Last week's announcement that Supreme Court justice Anthony Kennedy—a moderate conservative known to swing left for abortion and gay rights—would retire has Democrats and activists worried that his replacement means an end to Roe v. Wade.

Kennedy's departure gives president Donald Trump a chance to replace him with a more conservative justice and fulfill a promise to overturn the 1973 precedent, which protected women's access to an abortion as a constitutional right. That leaves women's rights advocates in a panic over the next pick; many women living in states that otherwise have no laws of their own could soon have very limited access to abortion. 

But in Washington? Abortion rights are safe. At least, for now. 

State voters passed Initiative 120—which protected abortion access, in the event Roe v. Wade is overturned—back in November 1991. That vote was narrow, a 0.08 percentage difference, but determined that the state can't deny or interfere with a woman's right to choose an abortion. 

Granted, that hasn't stopped Republican state legislators from trying to outlaw abortion in the state. Such bills have been proposed year after year, but failed to ever gain ground.
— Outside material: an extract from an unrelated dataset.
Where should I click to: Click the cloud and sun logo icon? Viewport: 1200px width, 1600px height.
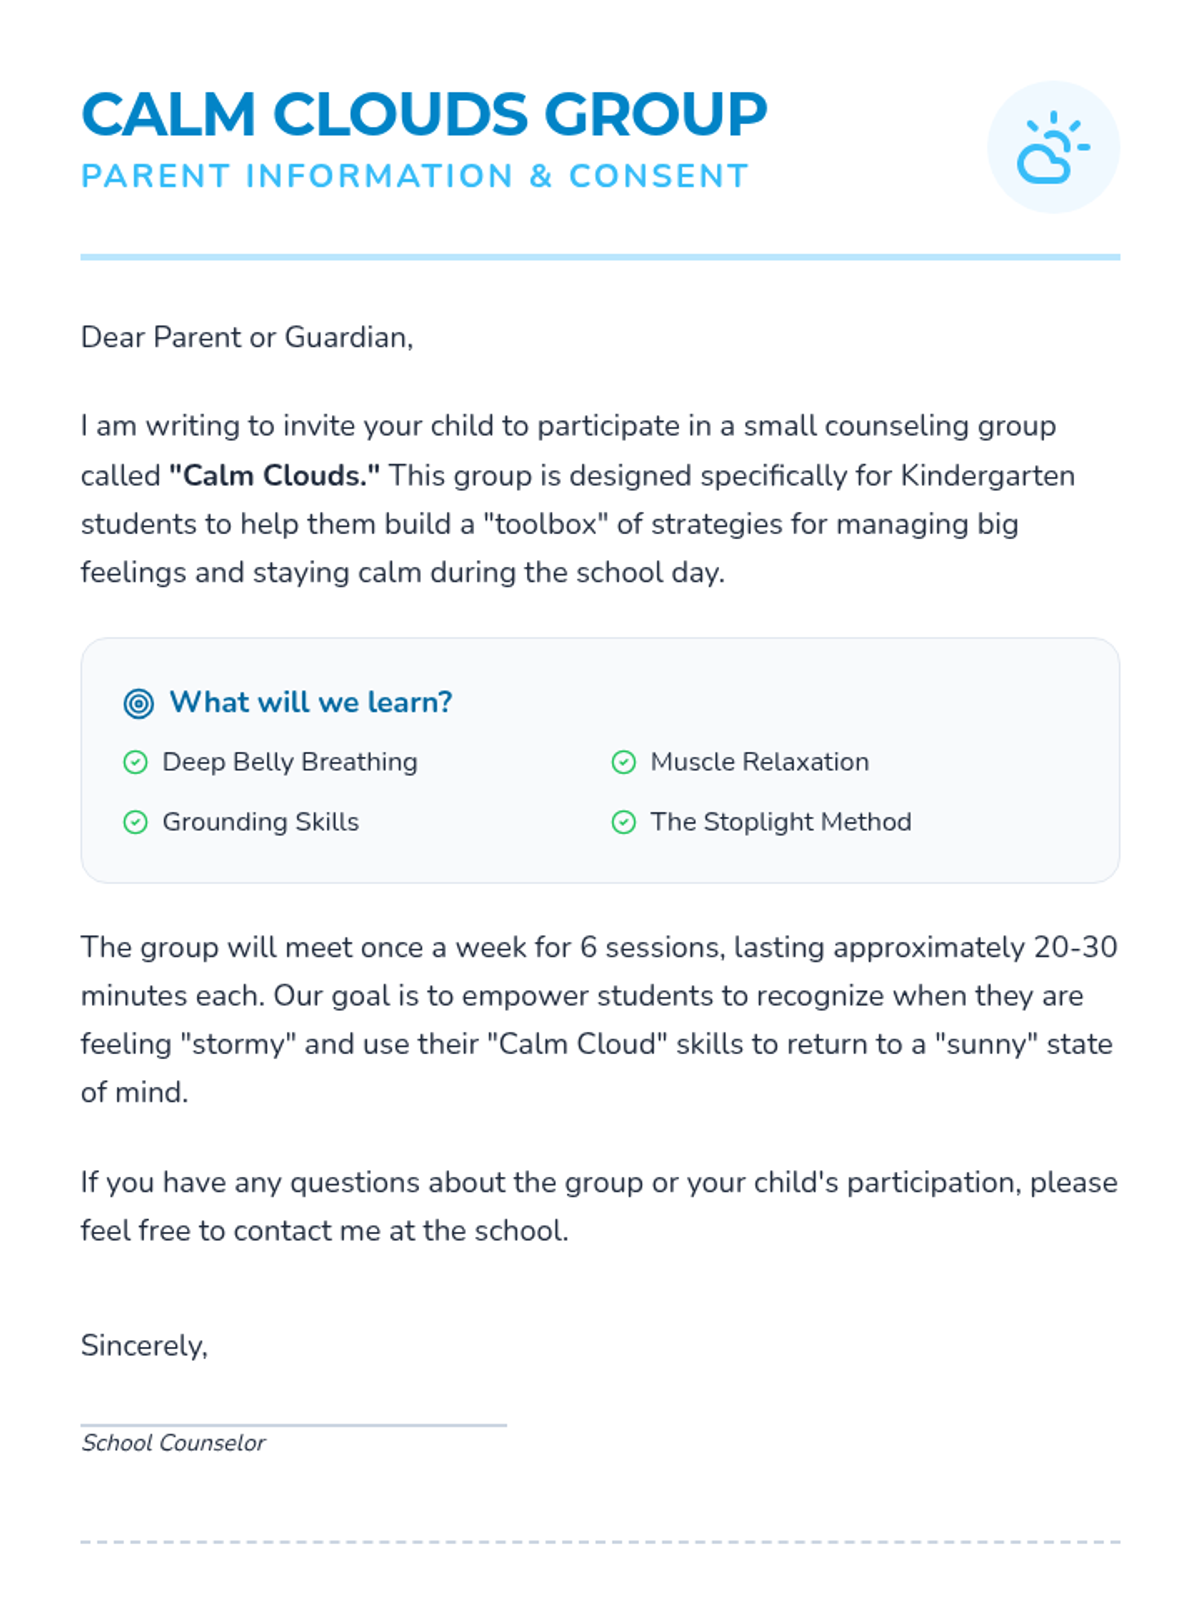1053,147
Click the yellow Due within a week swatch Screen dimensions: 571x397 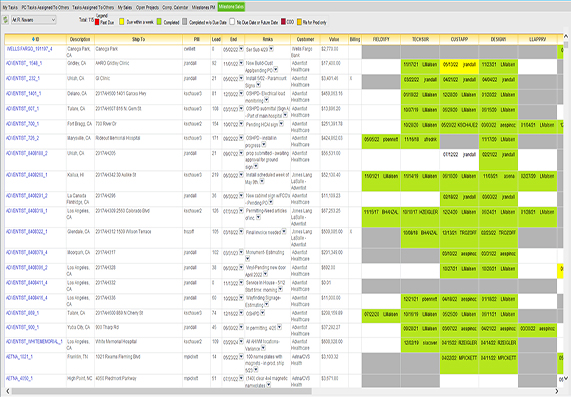pos(122,22)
And if the Democratic trifecta sticks after the 2018 general election—the state not only has a Democratic governor but is also in control of both the House and Senate—attempts to ban abortion would crash and burn. 

But Eli Goss, political director at the National Association for the Repeal of Abortion Laws (NARAL) Pro-Choice Washington, said the one-seat majority in the Senate and two-seat majority in the House still leaves abortion access vulnerable; and legislation proposing to reduce access "have inched closer and closer each year," she said.

That's why NARAL Pro-Choice Washington fights especially hard for pro-choice candidates at the state level, and carefully tracks state legislative races that could pit strong challengers against an incumbent who historically has been anti-reproductive rights.

"This is really going to be the fight of our lives," Goss told PubliCola. "This will be such a telltale of what's to come, not just for our current generation but for generations to come."

Updated 5:21pm on July 3, 2018, after an interview with Goss.